## QUOTED TEXT
------------------------------------------------
Anyone remember the clunky, manual carbon copy credit card machines? We’ve come a long way, and payments continue to grow, shift, and evolve. Swiping a mag strip was customary for many years, then “chip and dip” came along for chip cards. The next evolution is here: contactless cards. No swiping, no dipping, just tap and go!
The Pros and Cons of EMV
The advent of EMV chip cards was a major change in the cards space for credit unions, businesses, and consumers alike. Credit unions needed the ability to provide chip cards, utilize EMV technology, and educate their members about this new payments technology. Businesses had to upgrade to chip-enabled POS terminals. Consumers had to adjust to “chip and dip” when processing payments.
EMV cards have had pros and cons. EMV has greatly increased transaction security and reduced card-present fraud. Merchants who support EMV cards have experienced an 80% decline in counterfeit card fraud. But, EMV transactions are slower to process than mag stripe transactions, and the card must remain in the POS terminal during the transaction.
------------------------------------------------
## PROVIDED DATA
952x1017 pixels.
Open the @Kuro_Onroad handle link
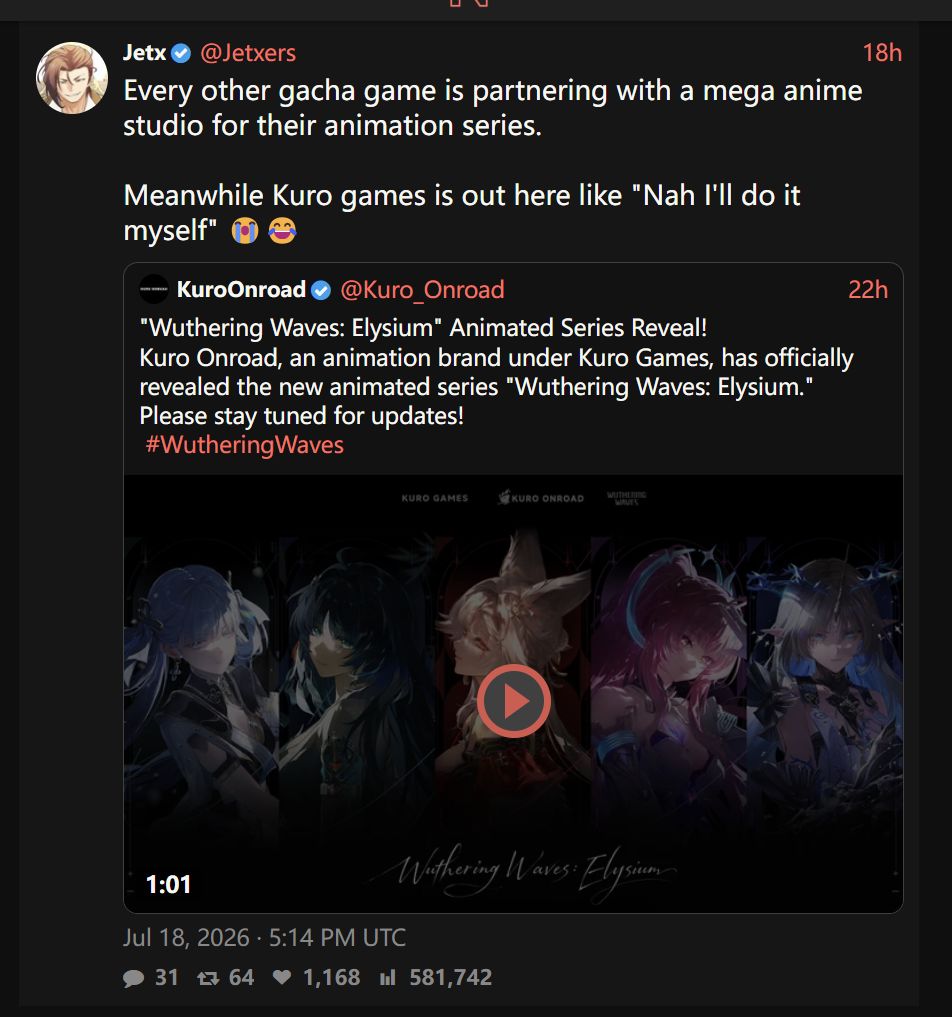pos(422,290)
------------------------------------------------
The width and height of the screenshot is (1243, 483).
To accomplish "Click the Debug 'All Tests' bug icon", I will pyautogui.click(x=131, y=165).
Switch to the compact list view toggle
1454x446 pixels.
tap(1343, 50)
------------------------------------------------
Quote the passage on card payments word for word, starting at "The Pros and" and ending at "when processing payments.".

## COMPLETE OUTPUT
The Pros and Cons of EMV
The advent of EMV chip cards was a major change in the cards space for credit unions, businesses, and consumers alike. Credit unions needed the ability to provide chip cards, utilize EMV technology, and educate their members about this new payments technology. Businesses had to upgrade to chip-enabled POS terminals. Consumers had to adjust to “chip and dip” when processing payments.